Braintrust vs Arize Phoenix vs Opik

You want Braintrust's eval loop, but open source and free to self-host. Arize Phoenix and Comet Opik are the two real self-host options. Braintrust is closed with a $249/mo Pro tier; Phoenix is source-available under the Elastic License 2.0 and OpenTelemetry-native; Opik is Apache-2.0 and runs on ClickHouse. Full pricing, the license split, the honest operational rough edges of running Phoenix or Opik yourself, and the DIY option.

June 25, 2026 · 1 min read
Braintrust vs Arize Phoenix vs Opik

You want Braintrust's eval loop, but open source and free to self-host. The two real self-host options are Arize Phoenix and Comet Opik. Braintrust is closed, with self-hosting locked to Enterprise and a $249/mo first paid tier. Phoenix runs as one OpenTelemetry-native process under the Elastic License 2.0; Opik is Apache-2.0 and runs on ClickHouse. Both self-host free, and both have operational rough edges at volume that you own. Pricing verified against each vendor's published page as of June 2026.

Closed
Braintrust: no free self-host
ELv2
Arize Phoenix: source-available, free self-host
Apache-2.0
Comet Opik: OSI open source, free self-host

TL;DR

Pick Braintrust for a managed eval loop when sending data to a vendor cloud is fine and the $249/mo Pro tier fits your score volume. Pick Arize Phoenix or Comet Opik to self-host the same eval-plus-tracing surface for free. Phoenix is source-available under the Elastic License 2.0, OpenTelemetry-native, and runs as one process. Opik is OSI-approved Apache-2.0 and runs on ClickHouse. Both carry operational weight you own.

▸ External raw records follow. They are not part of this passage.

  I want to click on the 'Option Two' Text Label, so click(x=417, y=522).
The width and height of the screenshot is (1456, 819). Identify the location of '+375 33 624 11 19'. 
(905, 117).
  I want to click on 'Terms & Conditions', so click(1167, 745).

The eval engine is not the tiebreaker, because all three run datasets, scorers, and LLM-as-judge evals. The decision is which trade you are buying. Braintrust takes the operations off your plate and locks self-hosting to Enterprise, with a price cliff at $249/mo. Phoenix is the lightest self-host, one OTel-native process, but a team on Arize's own forum hit a wall near 200M spans. Opik gives you a true Apache-2.0 license on your own ClickHouse, with default docker-compose bugs that are real and documented. If OSI open source is a hard requirement, only Opik qualifies; if simple footprint and span portability matter more, Phoenix wins.

What self-host teams actually hit

Both self-host routes have a documented ceiling. On Phoenix, a user running at volume on Arize's own community forum wrote that after they peaked at about 200M spans their deployment was "more or less non functional" with timeouts in the UI and API. On Opik, the default docker-compose shipped a ClickHouse disk-bloat outage where "system.trace_log alone grew to 66 GiB (3 billion rows)" and span ingestion returned HTTP 500 (Opik issue #6224), plus a separate bug where the container becomes unhealthy and fails to start. Braintrust takes the operations off your plate but has a price cliff: teams that outgrow Starter "go straight to $249/month with nothing in between", with no hard spending cap.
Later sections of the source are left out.